Later, they stood together in the cockpit. The *Albatross*, battered but unbowed, flew steadily south. Behind them, the endless white of the arctic wilderness receded. The silence was comfortable, charged not with tension but with a deep and abiding peace.
“So,” Eva said, her eyes on the horizon. “The lost city is… lost again.”
Lena looked at the vast, open sky before them. She had lost the discovery of a lifetime. She had saved it. The paradox was a perfect, beautiful thing. “Some things aren’t meant to be owned,” she said softly. “Just protected.” Her gaze shifted, settling on the woman beside her, on the steady hands guiding the ship, on the small, real smile playing on her lips. “Where to now, Captain?”
Eva’s grin was pure, undiluted joy.

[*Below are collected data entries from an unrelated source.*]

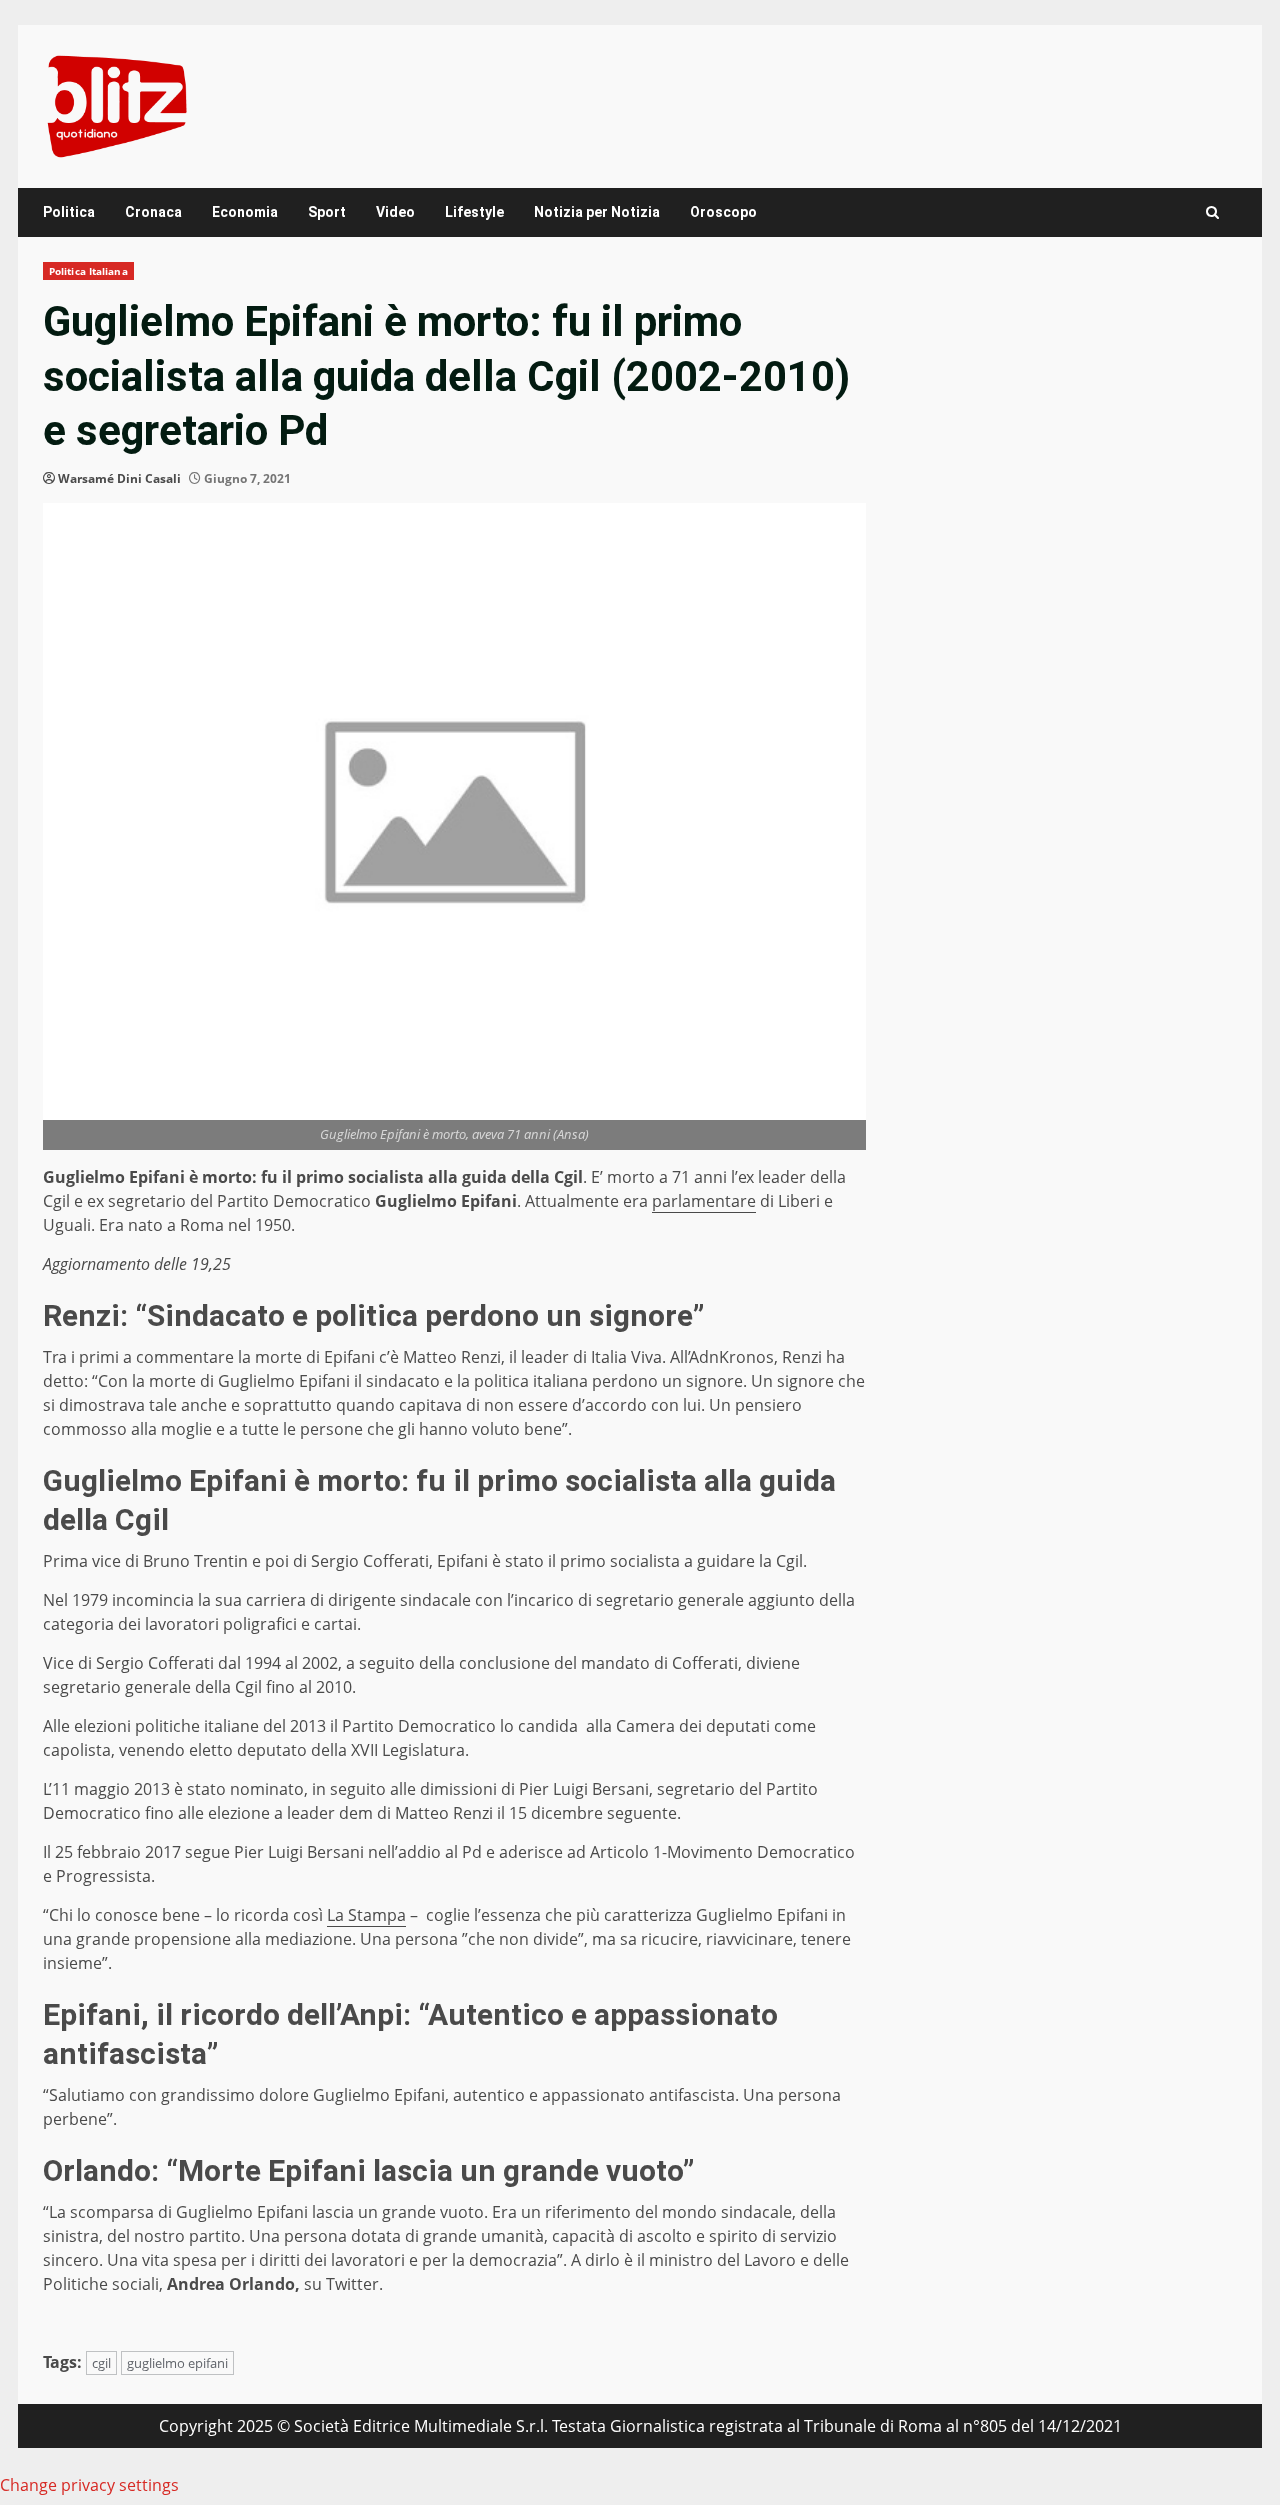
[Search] (1212, 212)
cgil (101, 2363)
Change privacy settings (89, 2485)
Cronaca (153, 212)
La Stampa (366, 1915)
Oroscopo (723, 212)
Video (395, 212)
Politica (69, 212)
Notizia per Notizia (597, 212)
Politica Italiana (88, 271)
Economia (245, 212)
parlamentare (704, 1201)
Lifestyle (474, 212)
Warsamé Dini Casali (119, 478)
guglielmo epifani (177, 2363)
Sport (327, 212)
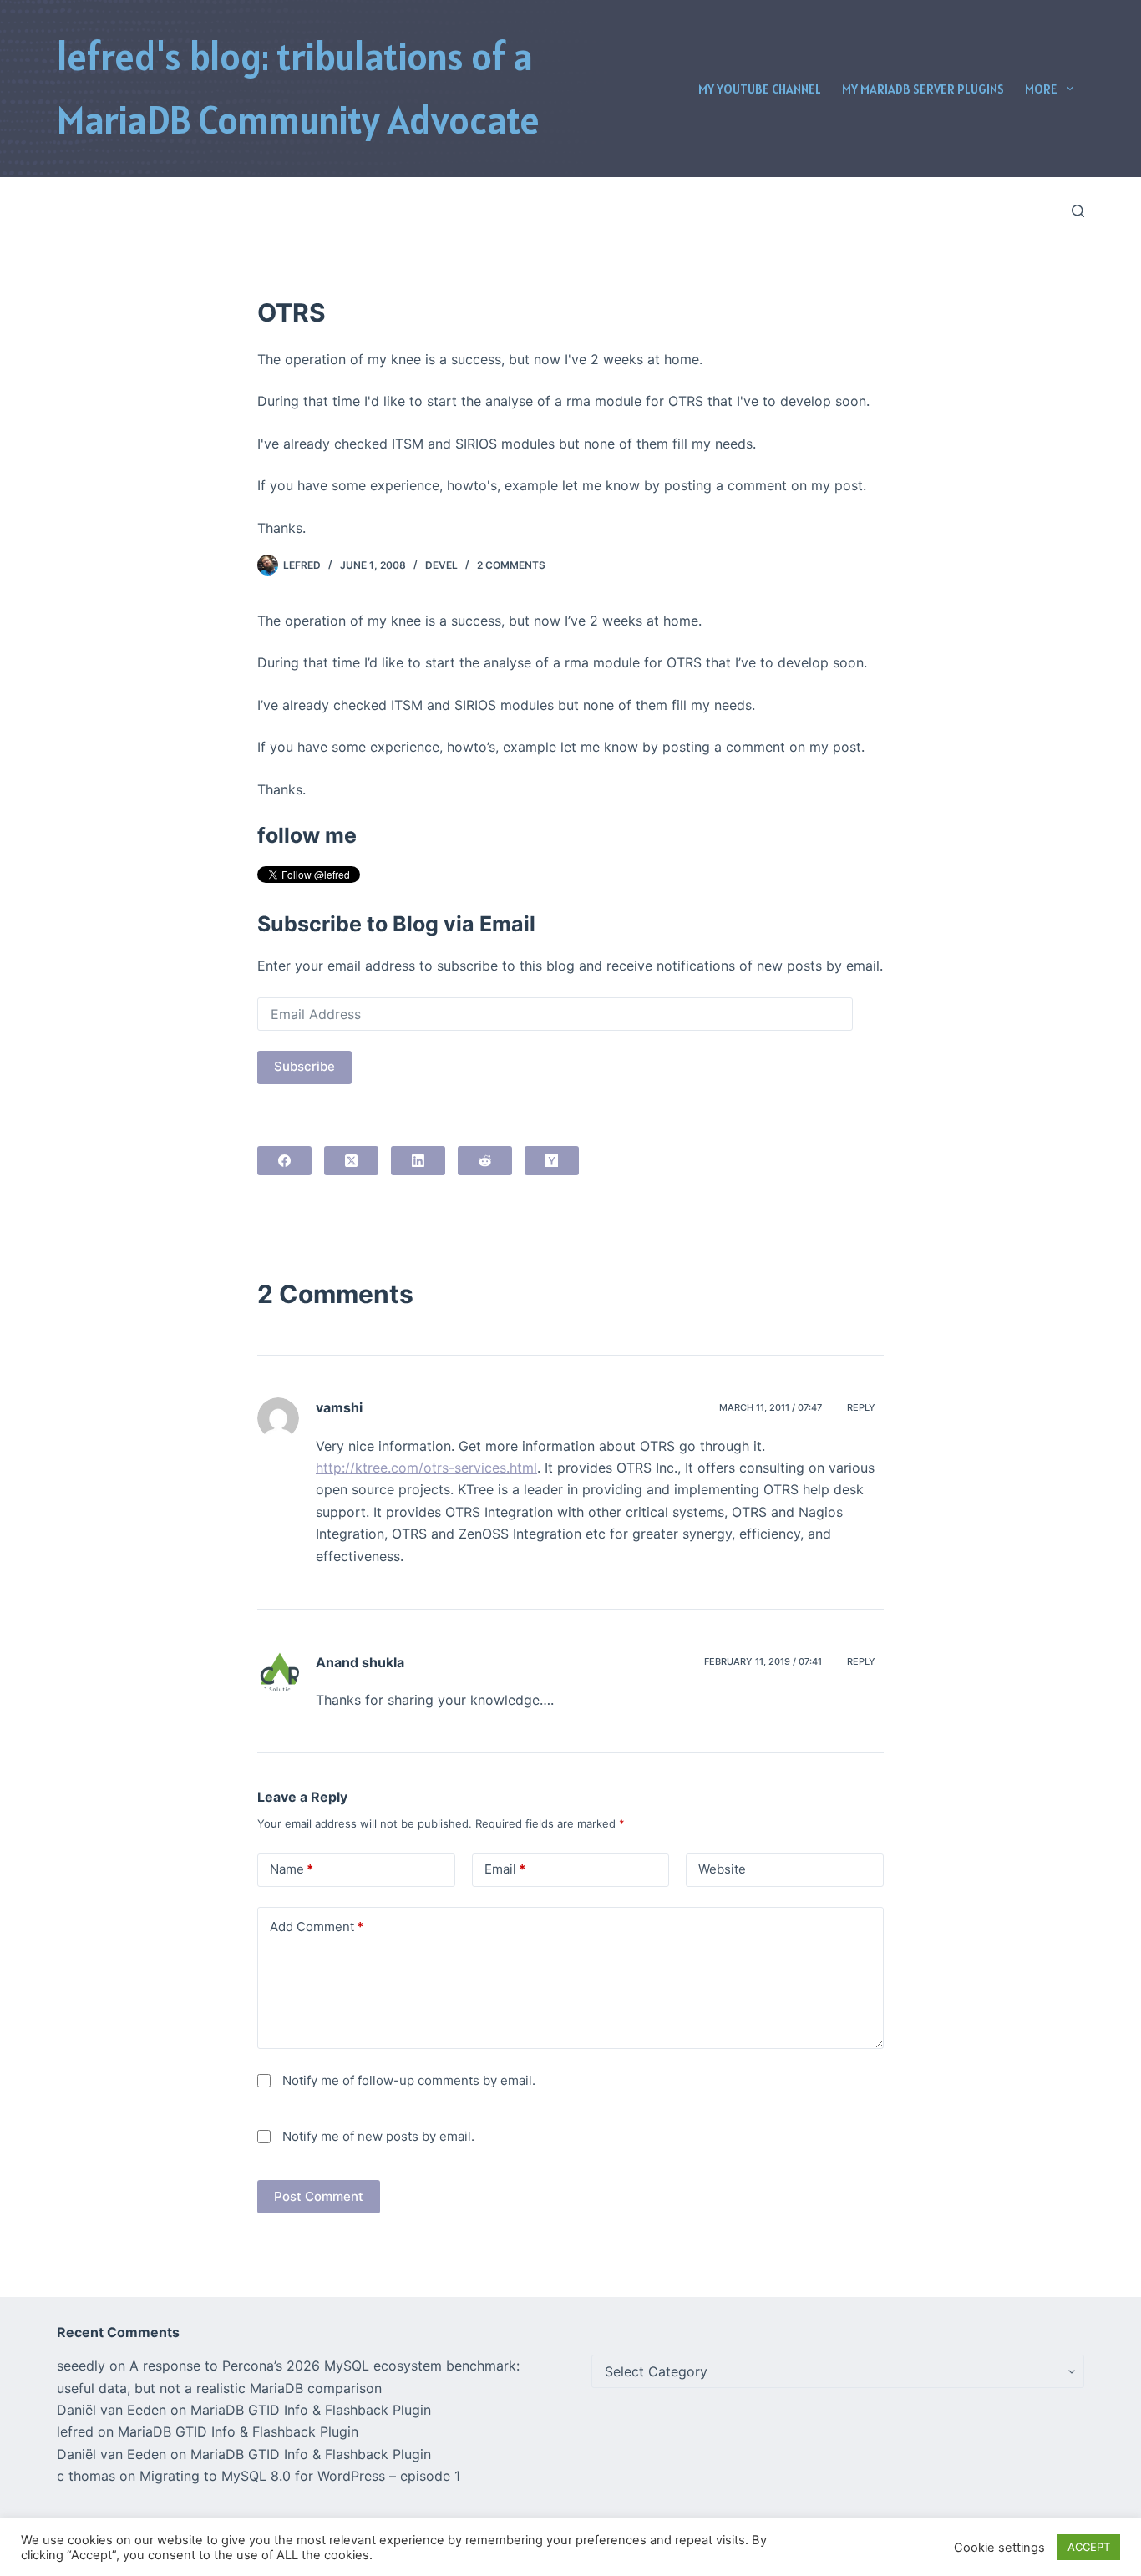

She let go of the wheel with one hand and took Lena’s, her calloused fingers lacing through her own. The fit was perfect.
“I have no idea,” she said, her voice full of wonder. “The maps are all blank from here on out.”
She leaned over and kissed her, not with the bruising desperation of their first kiss in the ice, but with the slow, sweet certainty of a new beginning. It was a promise of sunrises, of uncharted skies, and of a thousand adventures waiting to be written together. The *Albatross* flew on, a tiny, resilient speck heading for the warmth, leaving the secrets of the north to their long, quiet sleep.